- **Brief**
Comb the records below for the string "agent" and copy each line where it turns up.

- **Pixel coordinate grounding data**
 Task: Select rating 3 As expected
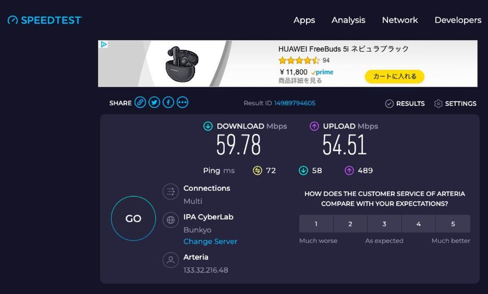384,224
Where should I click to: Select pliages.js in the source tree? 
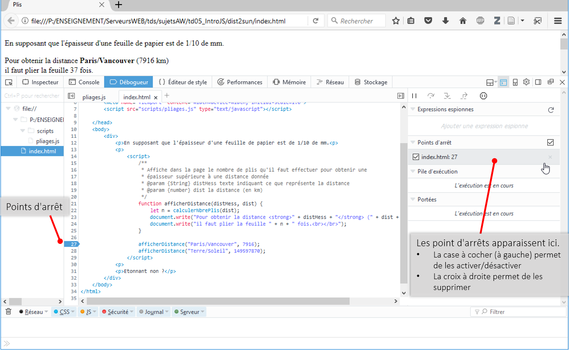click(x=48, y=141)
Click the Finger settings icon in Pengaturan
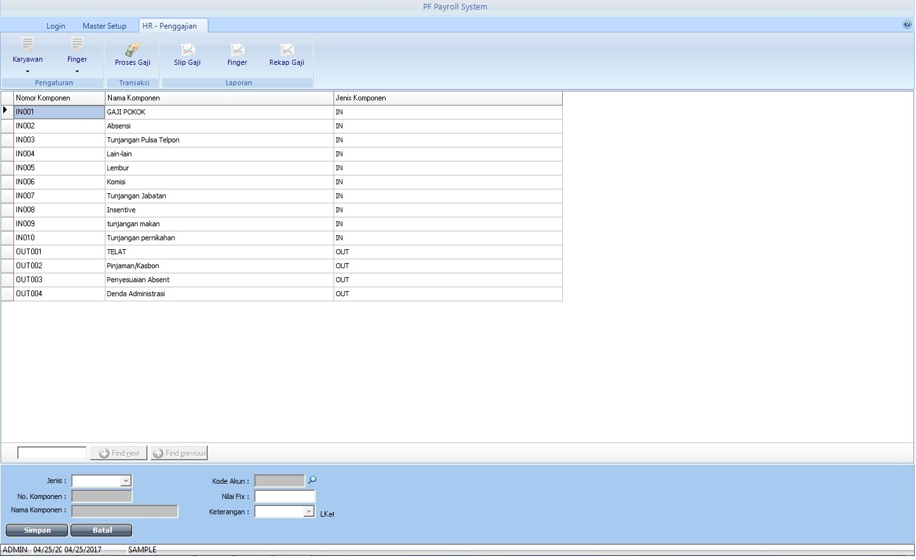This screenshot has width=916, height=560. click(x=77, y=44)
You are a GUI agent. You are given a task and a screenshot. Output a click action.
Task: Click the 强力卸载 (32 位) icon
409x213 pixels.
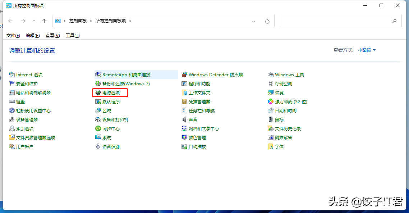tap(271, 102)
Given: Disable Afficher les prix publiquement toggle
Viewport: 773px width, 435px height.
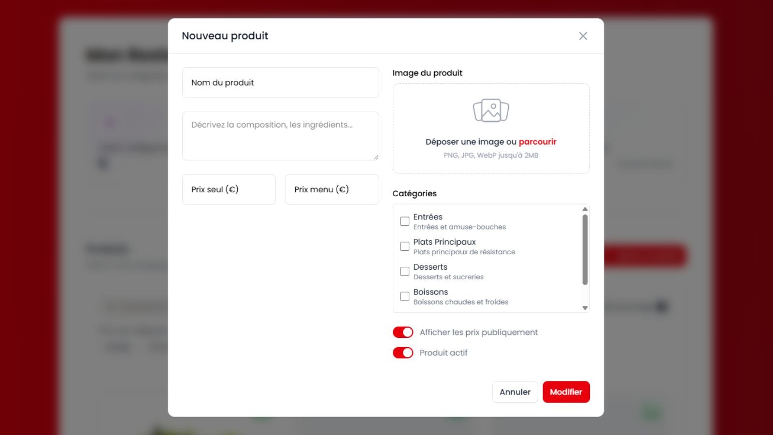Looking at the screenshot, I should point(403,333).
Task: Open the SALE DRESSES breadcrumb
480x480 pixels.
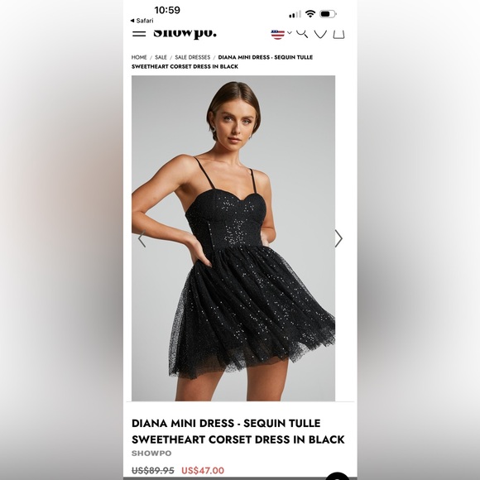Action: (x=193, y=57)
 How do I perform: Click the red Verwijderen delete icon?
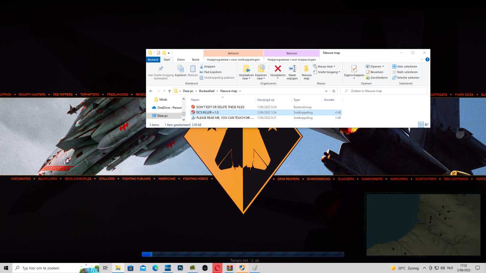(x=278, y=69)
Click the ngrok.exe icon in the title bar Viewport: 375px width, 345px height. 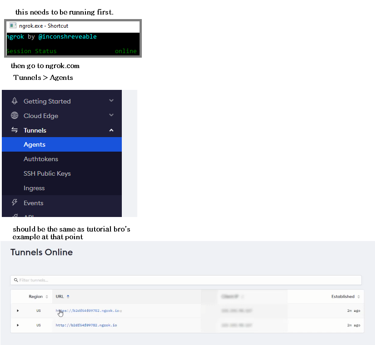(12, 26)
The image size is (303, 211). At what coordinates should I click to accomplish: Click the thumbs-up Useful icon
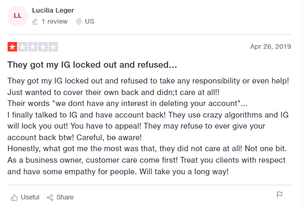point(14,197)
---
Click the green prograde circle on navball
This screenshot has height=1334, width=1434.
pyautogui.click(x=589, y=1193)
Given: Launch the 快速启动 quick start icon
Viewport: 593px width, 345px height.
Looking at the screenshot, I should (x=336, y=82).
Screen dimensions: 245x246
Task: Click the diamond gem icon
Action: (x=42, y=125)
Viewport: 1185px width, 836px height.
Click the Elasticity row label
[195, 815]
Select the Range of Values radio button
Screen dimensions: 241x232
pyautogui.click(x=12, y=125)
==
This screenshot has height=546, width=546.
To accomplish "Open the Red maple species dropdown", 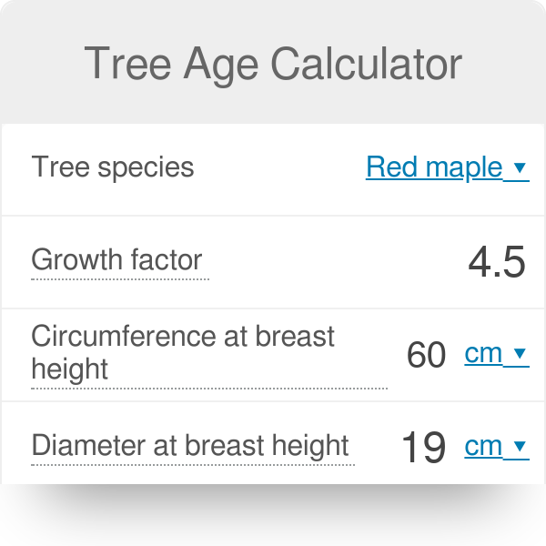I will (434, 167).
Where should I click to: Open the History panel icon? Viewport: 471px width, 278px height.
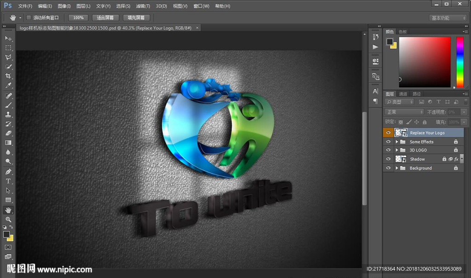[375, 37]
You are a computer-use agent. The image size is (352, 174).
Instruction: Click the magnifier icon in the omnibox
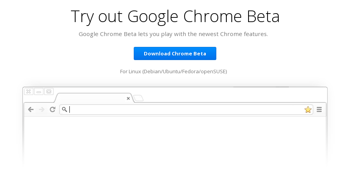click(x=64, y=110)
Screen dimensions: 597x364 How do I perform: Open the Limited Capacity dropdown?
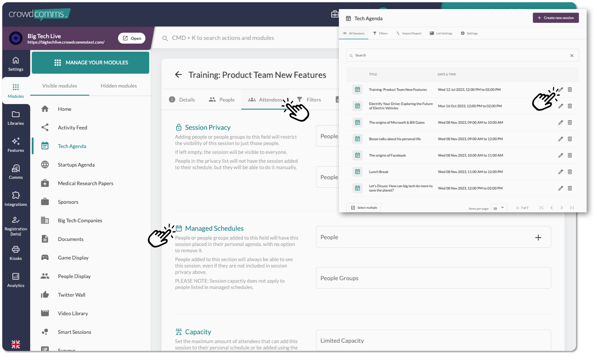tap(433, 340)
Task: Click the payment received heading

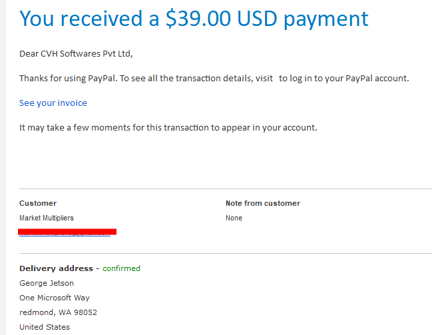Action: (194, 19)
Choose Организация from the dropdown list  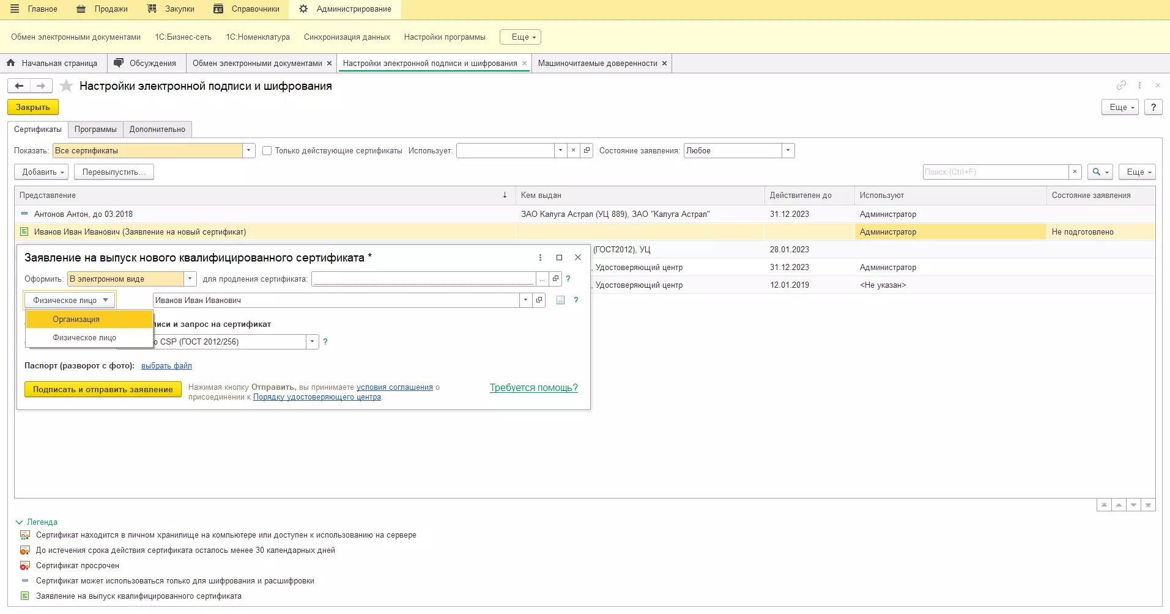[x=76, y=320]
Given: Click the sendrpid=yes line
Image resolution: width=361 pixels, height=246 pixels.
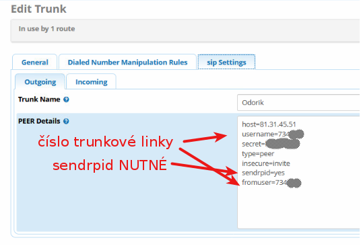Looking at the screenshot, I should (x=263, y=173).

- **Output**
You are a GUI agent. You are given a task and a screenshot. Output a click action.
You are a computer-use agent. The image size is (352, 174).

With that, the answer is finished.